There are remarkably few modern guides to researching coalmining ancestors: David Tonks’ My Ancestor was a Coalminer, published by the Society of Genealogists, is a worthy exception. Also still useful is Alison Henesey’s Routes to Your Roots. Mapping Your Mining Past (National Coal Mining Museum for England).
What I have tried to do in this book is run contextual information alongside research advice in the main chapters of Part One. I have also included several themes that have had relatively little coverage elsewhere from an ancestry viewpoint, for example ‘miners at war’, ‘researching ancestry through objects and ephemera’ and aspects of ‘accidents and disease’. Part Two, the main reference section, relates to regional and national sources. When researching and writing this section it became clear that a good number of libraries, archives and museums were being revamped and/or rehoused. I have tried to be as up-to-date as possible but do check websites and social media sites for the latest news.
If you can place your miner-ancestor in a meaningful historical and social context it will have been a very worthwhile piece of research, not just for your family, but also for future generations – and for mining history as a whole. It really is worth all the effort: the subjects themselves deserve it. And finally, whilst the internet and commercial sites are wonderfully convenient tools for researchers, do make use of libraries, archives, museums and family history societies in person, where expert support and help is always available.

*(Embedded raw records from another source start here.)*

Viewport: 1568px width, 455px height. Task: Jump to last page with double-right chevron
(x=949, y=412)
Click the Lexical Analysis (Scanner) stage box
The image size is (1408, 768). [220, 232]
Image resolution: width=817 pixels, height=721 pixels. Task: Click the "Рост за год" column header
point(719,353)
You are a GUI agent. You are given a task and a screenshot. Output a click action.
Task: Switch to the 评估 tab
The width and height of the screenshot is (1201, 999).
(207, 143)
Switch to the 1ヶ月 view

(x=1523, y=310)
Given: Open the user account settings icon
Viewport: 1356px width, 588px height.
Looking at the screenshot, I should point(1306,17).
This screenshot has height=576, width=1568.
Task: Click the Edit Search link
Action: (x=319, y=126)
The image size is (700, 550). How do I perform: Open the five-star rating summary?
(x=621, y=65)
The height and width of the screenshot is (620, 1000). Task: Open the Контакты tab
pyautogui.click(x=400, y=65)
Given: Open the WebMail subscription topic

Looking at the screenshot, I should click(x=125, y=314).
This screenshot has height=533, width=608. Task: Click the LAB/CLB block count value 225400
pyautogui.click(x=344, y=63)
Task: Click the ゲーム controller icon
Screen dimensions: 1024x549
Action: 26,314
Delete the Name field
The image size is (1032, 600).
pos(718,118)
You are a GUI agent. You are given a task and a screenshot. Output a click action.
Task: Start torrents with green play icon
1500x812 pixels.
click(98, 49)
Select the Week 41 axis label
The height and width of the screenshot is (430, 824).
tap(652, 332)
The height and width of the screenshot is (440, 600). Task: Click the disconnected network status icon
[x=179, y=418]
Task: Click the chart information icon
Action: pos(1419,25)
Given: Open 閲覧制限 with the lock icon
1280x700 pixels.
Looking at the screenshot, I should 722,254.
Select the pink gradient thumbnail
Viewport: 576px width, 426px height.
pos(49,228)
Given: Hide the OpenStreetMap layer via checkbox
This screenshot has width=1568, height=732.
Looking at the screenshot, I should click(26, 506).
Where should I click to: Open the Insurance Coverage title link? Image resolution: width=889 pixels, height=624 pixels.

This c.1891 studio photograph shows my great-grandfather Jonas Elliott (1845–1892) with his wife Harriet and surviving members of the family (two children died young). They lived at Deepcar, near Sheffield, where Jonas worked in small coal and ganister mines. The constant inhalation of silica and coal dust in dreadfully cramped workings led to many premature deaths due to respiratory diseases in this area. Jonas looks far older than his 46 years and probably realized that he was dying when he took the family to a local photographer’s studio. He passed away a few months later, and was buried in an unmarked grave in Bolsterstone churchyard. His eldest son George (standing) died aged 30 from the same ‘complaint’. My grandfather, Fred Elliott, is the small boy sat on Jonas’ knee: another boy miner in waiting.
Brodsworth Main Colliery in the Doncaster area was sunk to the famous Barnsley coal seam from 1905 to 1907 and the model village of Woodlands soon developed, providing comfortable houses for hundreds of miners and their families. During the 1920s the pit became one of the largest and most productive mines in Britain, employing well over 4,000 men and boys and even providing coal for the fires of Buckingham Palace.